Es war sehr beeindruckend, diese Orte zu besuchen, an denen Weltgeschichte spürbar wird. Zusätzlich schaute ich mir das riesige naturhistorische Museum an, dass wohl eine der größten Sammlungen an präparierten Tieren ausstellt, die ich jemals gesehen habe. Ebenfalls an diesem Tag besuchte ich eine Ausstellung über die ersten europäischen Siedler in Südafrika, bei der auch die Darstellung des Alltags der Rassentrennung während der Apartheid eine große Rolle spielte. Was ich interessant fand, war, dass ich ohne Probleme durch die Innenstadt laufen konnte und mich bis auf eine kurze Ausnahme absolut sicher gefühlt habe. Im Nachhinein erfuhren wir dann aber, dass diese Stadt eine höhere Kriminalitätsrate hat als Johannesburg, Durban oder Kapstadt. Dies unterstreicht meine These, dass wenn man ohne das Wissen über die Kriminalitätsrate in eine Stadt geht, die Angst viel geringer ist und man sich einfach vernünftig verhält, aber keine Furchtsamkeit, sondern Sicherheit ausstrahlt. Wenn einem allerdings gesagt wird, dass die Stadt gefährlich ist, man jeden Moment mit einem Überfall oder einem Messer an der Kehle rechnet, und man sich entsprechend zögerlich bewegt, stößt einem auch mit größerer Wahrscheinlichkeit auch wirklich etwas zu. Alles in allem fand ich, dass dieser Städtetrip wunderschön war, und Petermaritzburg eine der schönsten Städte Südafrikas ist. Besonders zu erwähnen ist übrigens noch das Rathaus der Stadt, das (wer auch immer das gezählt hat) das Gebäude mit den meisten roten Backsteinen in der südlichen Hemisphäre ist. Abgesehen davon ist es aber einfach ein sehr schönes, gut erhaltene historisches Gebäude.

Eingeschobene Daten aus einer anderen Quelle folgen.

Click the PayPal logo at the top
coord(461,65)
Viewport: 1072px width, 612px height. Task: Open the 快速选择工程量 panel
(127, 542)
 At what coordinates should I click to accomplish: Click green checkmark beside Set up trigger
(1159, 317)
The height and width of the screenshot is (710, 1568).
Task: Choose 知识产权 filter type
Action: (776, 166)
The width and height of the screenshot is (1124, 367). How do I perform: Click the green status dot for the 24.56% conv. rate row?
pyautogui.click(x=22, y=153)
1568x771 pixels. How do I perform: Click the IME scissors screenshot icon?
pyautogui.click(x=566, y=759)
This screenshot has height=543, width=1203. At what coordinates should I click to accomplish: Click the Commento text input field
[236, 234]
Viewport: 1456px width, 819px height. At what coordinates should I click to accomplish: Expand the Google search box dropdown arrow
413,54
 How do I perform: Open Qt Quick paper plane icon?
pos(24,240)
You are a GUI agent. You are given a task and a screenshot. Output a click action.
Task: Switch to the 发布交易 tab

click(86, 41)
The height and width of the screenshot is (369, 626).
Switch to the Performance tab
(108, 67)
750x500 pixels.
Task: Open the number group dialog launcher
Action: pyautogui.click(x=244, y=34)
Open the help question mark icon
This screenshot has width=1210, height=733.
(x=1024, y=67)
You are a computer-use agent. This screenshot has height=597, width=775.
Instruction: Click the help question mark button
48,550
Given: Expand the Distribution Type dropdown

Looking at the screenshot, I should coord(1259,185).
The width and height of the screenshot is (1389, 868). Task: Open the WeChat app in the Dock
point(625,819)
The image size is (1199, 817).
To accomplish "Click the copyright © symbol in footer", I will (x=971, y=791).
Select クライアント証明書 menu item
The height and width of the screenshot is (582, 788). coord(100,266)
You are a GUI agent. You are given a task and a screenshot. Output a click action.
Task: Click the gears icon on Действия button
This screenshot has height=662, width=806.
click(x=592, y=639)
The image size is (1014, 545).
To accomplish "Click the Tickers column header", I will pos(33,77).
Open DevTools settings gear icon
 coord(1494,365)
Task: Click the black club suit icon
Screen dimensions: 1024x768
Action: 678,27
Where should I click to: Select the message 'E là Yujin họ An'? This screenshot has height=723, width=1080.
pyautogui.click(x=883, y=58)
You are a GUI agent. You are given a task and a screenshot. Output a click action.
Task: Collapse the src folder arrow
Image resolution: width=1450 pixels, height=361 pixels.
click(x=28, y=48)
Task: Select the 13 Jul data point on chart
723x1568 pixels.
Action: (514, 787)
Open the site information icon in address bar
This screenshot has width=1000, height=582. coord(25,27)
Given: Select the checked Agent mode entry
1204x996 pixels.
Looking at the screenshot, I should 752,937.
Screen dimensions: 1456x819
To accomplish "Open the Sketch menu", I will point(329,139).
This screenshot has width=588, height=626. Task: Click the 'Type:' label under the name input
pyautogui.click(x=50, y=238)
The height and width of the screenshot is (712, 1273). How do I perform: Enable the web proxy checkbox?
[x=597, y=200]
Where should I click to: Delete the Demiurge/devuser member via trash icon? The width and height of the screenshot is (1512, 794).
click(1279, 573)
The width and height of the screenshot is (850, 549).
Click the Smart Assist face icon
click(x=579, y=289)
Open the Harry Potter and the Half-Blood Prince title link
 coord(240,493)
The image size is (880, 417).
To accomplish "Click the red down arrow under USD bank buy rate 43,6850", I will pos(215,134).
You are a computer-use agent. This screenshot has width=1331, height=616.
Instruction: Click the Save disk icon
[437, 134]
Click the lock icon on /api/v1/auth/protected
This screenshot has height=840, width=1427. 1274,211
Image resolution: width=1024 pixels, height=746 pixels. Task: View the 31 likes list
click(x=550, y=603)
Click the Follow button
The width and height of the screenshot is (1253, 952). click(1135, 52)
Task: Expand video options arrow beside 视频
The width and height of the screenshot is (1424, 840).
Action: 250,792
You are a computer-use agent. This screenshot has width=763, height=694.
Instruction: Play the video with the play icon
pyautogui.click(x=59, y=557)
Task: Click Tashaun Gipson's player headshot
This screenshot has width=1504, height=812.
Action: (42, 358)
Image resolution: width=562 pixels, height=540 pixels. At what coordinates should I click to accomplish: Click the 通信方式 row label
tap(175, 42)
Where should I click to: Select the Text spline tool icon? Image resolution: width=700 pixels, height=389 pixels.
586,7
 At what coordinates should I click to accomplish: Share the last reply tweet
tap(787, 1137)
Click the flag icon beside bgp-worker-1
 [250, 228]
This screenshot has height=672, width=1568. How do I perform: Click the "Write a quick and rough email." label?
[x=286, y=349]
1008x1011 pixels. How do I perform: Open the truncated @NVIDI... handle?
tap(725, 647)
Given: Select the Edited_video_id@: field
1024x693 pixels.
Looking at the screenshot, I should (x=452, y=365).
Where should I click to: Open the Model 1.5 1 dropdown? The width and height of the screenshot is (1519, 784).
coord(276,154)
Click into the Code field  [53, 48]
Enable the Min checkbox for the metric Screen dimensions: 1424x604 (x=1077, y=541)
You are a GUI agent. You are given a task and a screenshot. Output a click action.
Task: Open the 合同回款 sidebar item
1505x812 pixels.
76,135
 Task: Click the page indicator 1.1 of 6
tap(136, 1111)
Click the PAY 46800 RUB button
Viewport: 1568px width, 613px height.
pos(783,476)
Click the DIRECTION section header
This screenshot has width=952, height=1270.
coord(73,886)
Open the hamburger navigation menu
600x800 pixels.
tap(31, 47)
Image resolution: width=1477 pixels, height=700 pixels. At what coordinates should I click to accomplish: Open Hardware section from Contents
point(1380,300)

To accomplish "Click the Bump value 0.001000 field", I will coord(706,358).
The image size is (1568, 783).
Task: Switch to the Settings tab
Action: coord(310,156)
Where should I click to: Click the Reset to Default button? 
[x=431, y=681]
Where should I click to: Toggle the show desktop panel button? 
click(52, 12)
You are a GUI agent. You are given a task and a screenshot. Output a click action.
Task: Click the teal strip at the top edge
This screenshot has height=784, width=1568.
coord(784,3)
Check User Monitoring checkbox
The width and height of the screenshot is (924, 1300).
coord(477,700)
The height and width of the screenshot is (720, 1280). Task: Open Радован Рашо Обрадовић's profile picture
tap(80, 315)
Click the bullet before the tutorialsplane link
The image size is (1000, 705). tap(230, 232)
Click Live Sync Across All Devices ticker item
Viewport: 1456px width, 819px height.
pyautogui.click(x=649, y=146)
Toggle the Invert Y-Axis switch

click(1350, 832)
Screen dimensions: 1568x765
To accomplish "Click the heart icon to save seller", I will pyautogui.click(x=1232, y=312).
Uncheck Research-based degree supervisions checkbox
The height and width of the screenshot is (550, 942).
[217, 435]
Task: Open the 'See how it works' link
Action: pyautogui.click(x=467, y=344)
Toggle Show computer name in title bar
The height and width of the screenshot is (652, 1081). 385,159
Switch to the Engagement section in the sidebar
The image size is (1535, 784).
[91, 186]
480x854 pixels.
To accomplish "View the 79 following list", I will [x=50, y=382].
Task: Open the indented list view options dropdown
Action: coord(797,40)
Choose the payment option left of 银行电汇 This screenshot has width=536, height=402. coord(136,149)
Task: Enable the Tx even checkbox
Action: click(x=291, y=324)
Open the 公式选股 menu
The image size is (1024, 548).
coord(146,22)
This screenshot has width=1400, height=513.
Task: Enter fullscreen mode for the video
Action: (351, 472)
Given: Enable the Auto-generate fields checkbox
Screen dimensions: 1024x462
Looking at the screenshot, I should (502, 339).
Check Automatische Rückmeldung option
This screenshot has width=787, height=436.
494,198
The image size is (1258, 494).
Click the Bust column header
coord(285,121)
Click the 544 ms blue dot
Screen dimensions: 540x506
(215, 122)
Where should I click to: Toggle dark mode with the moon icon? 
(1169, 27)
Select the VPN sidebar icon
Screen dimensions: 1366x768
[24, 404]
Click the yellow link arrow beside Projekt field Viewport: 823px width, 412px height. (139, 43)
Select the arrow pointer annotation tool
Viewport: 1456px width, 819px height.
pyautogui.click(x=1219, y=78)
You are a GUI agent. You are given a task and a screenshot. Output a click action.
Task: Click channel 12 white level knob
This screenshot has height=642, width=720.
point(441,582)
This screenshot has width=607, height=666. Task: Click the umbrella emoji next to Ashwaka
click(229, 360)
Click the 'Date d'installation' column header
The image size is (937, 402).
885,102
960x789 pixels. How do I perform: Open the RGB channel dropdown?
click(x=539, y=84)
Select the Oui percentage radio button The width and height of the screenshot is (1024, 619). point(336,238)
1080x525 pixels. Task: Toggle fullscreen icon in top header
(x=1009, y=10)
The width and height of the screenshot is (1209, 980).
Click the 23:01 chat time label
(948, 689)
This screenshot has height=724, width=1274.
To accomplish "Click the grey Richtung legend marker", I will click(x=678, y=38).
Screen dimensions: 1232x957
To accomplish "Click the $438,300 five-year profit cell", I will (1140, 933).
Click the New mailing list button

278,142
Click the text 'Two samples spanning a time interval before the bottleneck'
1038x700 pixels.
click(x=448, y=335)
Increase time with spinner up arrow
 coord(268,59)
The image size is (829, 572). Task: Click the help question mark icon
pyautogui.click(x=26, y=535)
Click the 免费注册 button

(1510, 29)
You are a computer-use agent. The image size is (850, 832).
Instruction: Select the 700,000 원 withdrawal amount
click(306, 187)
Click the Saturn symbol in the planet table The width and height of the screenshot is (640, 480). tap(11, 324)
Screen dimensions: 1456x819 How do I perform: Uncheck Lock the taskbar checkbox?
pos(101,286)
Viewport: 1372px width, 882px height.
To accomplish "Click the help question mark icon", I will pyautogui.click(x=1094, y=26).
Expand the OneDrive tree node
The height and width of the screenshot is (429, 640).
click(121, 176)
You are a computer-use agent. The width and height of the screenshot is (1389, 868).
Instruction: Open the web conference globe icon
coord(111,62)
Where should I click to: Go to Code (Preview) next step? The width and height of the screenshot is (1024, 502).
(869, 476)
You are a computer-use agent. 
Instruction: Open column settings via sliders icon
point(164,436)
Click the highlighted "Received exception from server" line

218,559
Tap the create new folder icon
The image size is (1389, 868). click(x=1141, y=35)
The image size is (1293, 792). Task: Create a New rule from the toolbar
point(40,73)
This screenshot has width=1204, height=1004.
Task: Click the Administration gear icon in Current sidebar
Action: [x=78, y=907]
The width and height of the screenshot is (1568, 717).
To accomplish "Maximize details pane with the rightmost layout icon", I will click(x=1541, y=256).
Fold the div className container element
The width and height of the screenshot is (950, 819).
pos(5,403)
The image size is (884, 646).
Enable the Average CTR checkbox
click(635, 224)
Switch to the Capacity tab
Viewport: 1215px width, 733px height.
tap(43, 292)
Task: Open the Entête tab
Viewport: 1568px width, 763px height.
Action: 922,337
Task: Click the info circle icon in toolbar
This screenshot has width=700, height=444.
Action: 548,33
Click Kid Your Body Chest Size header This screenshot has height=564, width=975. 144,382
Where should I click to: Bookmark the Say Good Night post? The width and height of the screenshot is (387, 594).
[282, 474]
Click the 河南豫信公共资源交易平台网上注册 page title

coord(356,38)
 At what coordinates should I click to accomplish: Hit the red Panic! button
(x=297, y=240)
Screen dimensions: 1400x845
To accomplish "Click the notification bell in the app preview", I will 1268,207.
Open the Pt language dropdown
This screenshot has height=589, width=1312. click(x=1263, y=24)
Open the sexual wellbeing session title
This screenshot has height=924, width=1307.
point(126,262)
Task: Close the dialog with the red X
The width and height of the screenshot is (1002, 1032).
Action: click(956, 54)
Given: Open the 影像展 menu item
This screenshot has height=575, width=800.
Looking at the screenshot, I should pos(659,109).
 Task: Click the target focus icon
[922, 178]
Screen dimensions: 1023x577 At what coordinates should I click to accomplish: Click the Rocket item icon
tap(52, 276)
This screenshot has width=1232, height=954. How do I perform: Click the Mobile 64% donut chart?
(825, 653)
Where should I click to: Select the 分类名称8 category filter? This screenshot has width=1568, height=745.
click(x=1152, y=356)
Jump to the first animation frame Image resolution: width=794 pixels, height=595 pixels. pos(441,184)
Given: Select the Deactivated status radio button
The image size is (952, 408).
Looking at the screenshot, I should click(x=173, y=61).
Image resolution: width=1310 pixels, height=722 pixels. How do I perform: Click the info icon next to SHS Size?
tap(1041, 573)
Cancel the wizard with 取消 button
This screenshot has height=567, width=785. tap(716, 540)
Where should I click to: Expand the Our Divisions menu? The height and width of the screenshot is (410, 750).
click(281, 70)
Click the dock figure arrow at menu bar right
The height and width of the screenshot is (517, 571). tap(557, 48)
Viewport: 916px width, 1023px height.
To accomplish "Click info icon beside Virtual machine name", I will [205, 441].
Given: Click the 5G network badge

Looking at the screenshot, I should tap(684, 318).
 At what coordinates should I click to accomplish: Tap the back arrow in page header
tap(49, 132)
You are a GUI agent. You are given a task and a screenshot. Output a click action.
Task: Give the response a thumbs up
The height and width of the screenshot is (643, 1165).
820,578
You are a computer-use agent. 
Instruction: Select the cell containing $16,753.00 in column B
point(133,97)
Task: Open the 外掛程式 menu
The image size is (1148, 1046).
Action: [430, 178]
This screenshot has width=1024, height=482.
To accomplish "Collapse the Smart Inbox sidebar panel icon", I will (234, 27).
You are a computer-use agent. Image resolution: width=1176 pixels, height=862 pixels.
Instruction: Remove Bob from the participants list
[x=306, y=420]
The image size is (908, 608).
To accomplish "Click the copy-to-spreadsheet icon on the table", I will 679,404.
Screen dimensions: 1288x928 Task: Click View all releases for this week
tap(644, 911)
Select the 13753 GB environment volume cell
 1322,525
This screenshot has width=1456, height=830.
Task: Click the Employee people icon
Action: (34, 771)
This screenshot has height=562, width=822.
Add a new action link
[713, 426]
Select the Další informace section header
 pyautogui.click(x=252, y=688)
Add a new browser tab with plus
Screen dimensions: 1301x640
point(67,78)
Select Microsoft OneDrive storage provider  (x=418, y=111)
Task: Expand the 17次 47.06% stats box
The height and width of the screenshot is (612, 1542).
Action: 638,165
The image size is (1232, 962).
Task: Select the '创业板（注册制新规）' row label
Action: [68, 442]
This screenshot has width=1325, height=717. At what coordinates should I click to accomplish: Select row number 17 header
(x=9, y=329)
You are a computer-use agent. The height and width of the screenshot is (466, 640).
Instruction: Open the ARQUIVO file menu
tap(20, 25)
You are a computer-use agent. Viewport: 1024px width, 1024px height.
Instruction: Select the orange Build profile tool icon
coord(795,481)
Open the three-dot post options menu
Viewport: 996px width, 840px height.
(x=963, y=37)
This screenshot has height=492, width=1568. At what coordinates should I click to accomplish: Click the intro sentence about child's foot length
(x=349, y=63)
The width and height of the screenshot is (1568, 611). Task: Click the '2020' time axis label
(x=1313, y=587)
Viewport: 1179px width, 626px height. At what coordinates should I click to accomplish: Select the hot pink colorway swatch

Das midstay Treffen fand in Port St. John’s statt, einer abgelegenen Stadt am Strand der Südost Küste. Die Zeit außerhalb der Seminareinheiten nutzten wir, um Tagesausflüge zu Stränden, Aussichtspunkten oder traditionellen Heilungsplätzen der Naturreligionen Südafrikas zu unternehmen. Alles in allem war diese Woche unglaublich schön und hat mir enorm Spaß gemacht. Ich freue mich nun schon auf meinen Urlaub der Mitte März beginnen wird. Ich will in dieser Zeit das Land bereisen und hoffe, dass ich dannn wieder viele interessante Erfahrungen machen kann.
Als kleines Update: den Hühnern geht es prächtig, Sie haben nun ihre volle Größe erreicht und man kann damit rechnen, dass sie in ein bis zwei Monaten anfangen Eier zu legen. Ich hoffe das ich in meiner Zeit in Südafrika noch erleben darf wie die ersten Eier an die Kinder weitergegeben werden. Dies war mein Bericht über die Monate Januar und Februar. Er ist diesmal leider etwas kürzer da in den letzten Monaten nur sehr wenig passiert ist. Ich hoffe, dass ich im nächsten Bericht wieder mehr zu berichten haben werde, und verbleibe mit einem warmen Gruß aus Südafrika!